Гиммлер прикоснулся рукой к лежавшим на столе бумагам.
Фюрер знает проекты, а он, Гиммлер, видел своими глазами, видел на пустынных землях Востока строгую простоту газовых камер среди сосновых лесов, подъезды и ступени, украшенные цветами… Печальная музыка расставания с жизнью и высокий огонь кремационных печей среди ночи. Не каждому дано понять поэзию первозданного хаоса, смешавшего смерть и жизнь.
Это был сложный и трудный разговор. Гиммлер знал, что каждый такой разговор, затрагивает ли он будущее немецкого народа, ущербность французской живописи, либо совершенства подаренной ему фюрером молодой овчарки, или небывалое число яблок, снятое в саду фюрера с молодой яблони, либо разоблачение «тайного еврейства» Рузвельта {105}, всегда преследует одну и ту же главную и тайную цель — приблизить его к фюреру ближе тех других трёх-четырёх, которые вместе с ним делили призрачное доверие Гитлера.
Но движение к этой цели не было просто, и когда фюрер был раздражён Геббельсом или подозревал Геринга, с ним следовало спорить и не соглашаться с его недовольством.

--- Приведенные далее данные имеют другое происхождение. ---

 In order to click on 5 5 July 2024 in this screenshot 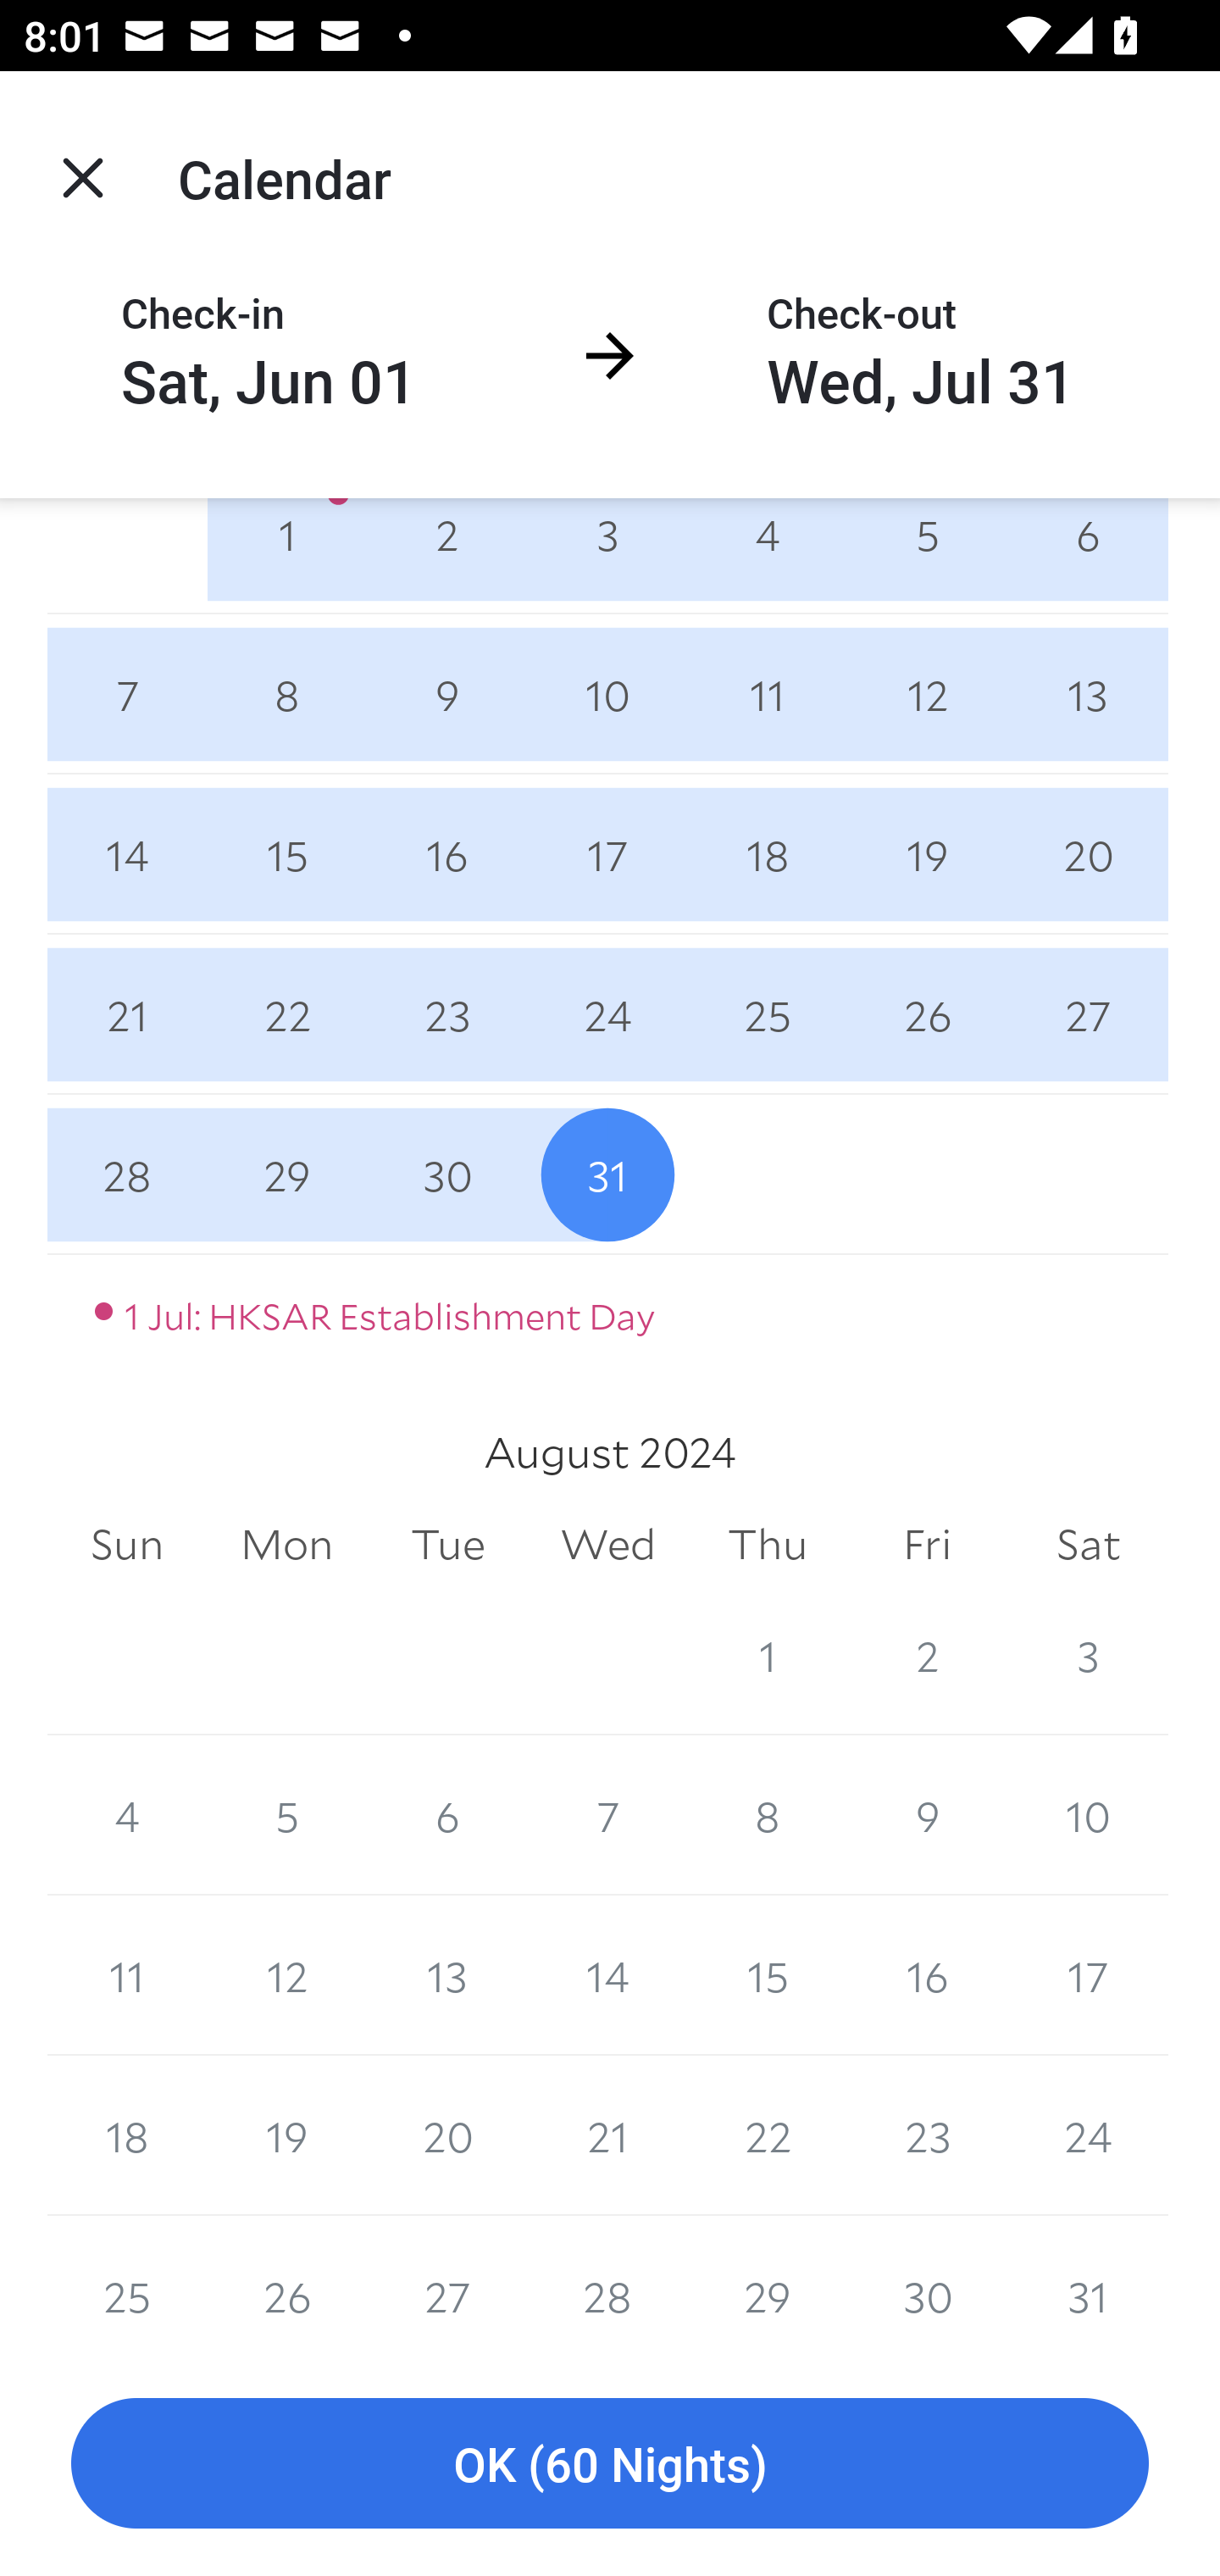, I will do `click(927, 554)`.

Разговор с Гитлером был всегда сложен и опасен, его подозрительность была беспредельна, настроения подвержены быстрым изменениям, выводы почти всегда алогичны.
И сейчас Гитлер внезапно, перебив его, сказал:
— Я хочу слышать: исполнено! Я хочу слышать: исполнено! Я не хочу, закончив войну, возвращаться к этому вопросу… Зачем мне ступени, украшенные цветами, и все эти михельские профессорские проекты {106}. Мало, что ли, рвов в Польше, мало, что ли, бездельников в полках СС.

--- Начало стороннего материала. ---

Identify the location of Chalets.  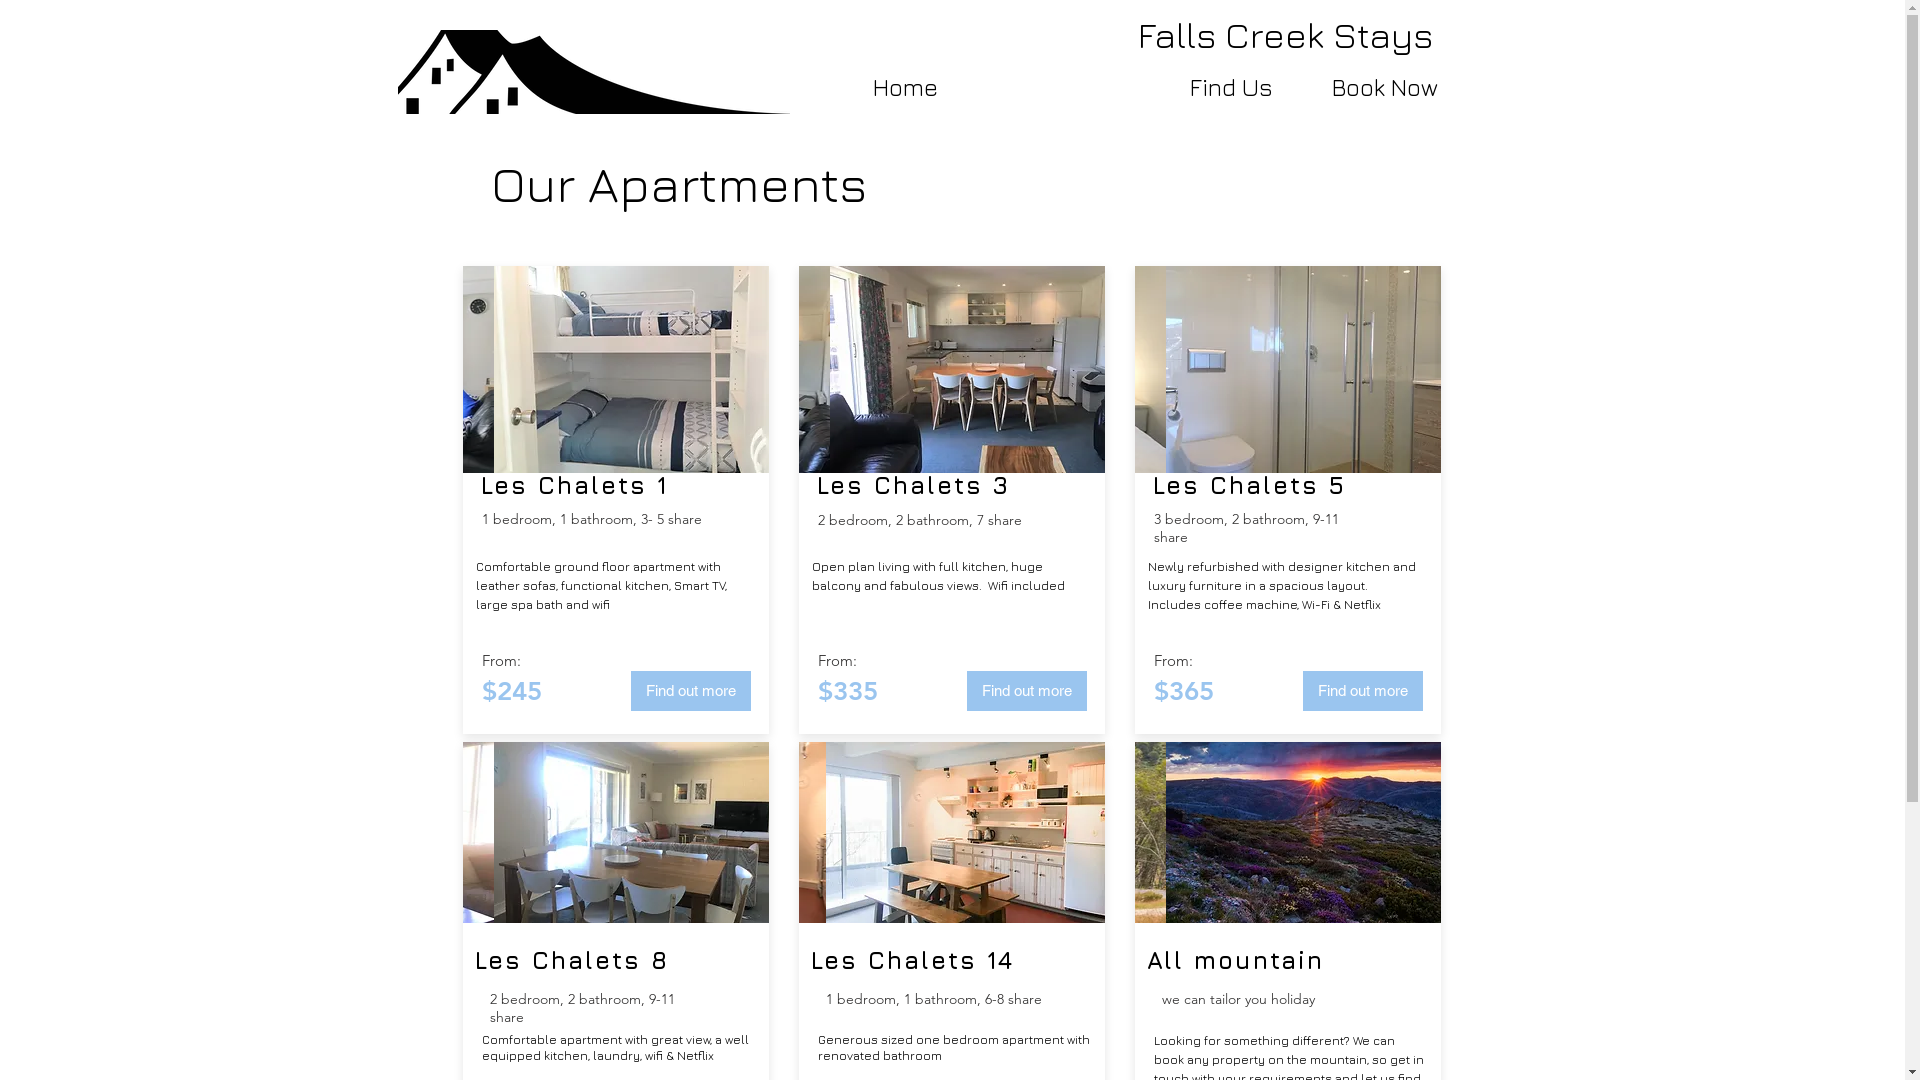
(922, 960).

Он привстал, собрал со стола бумаги и некоторое время, точно накапливая раздражение, продержав их в воздухе, с силой швырнул обратно на стол.
— На кой чёрт мне ваши проекты и ваша дурацкая мистика с цветами и музыкой! Кто это сообщил тебе, что я мистик? Ничего этого я знать не желаю! Чего ты медлишь? У них танки? Пулемёты? Авиация? — Он тихо спросил: — Неужели ты не понимаешь? Неужели ты хочешь терзать меня, когда все силы мои собраны для войны?..— Он встал из-за стола и подошёл к министру.— Сказать тебе, откуда в тебе это стремление к оттяжке и к тайне? — Он посмотрел на розовую, просвечивающую среди поредевших волос кожу на голове Гиммлера и брезгливо усмехнулся.— Неужели ты не понимаешь этого? Ты лучше всех знаешь пульс народа, но неужели ты не понимаешь себя? Я-то понимаю, откуда это желание погрузить всё в тьму лесов и в мистику ночей. Ты боишься! И это от неверия в меня, в мою силу, в мой успех, в мою борьбу! Ты не верил, я прекрасно помню, и в двадцать пятом, и в двадцать девятом, и в тридцать третьем, и даже тогда, когда я сокрушил Францию. Трусливые души, когда ж вы поверите? Неужели, когда любой остолоп в Европе уже знает, что в мире есть одна лишь реальная сила, ты узнаешь об этом последним? Теперь, когда я поставил Россию на колени, когда она простоит коленопреклонённой пятьсот лет, ты всё ещё не веришь? Мне незачем скрывать свои решения. Сталинград будет взят через три дня. Ключ победы в моих руках. Я достаточно силён для этого. Пора тайн миновала. То, что я задумал, я сделаю, и никто в мире не посмеет помешать мне…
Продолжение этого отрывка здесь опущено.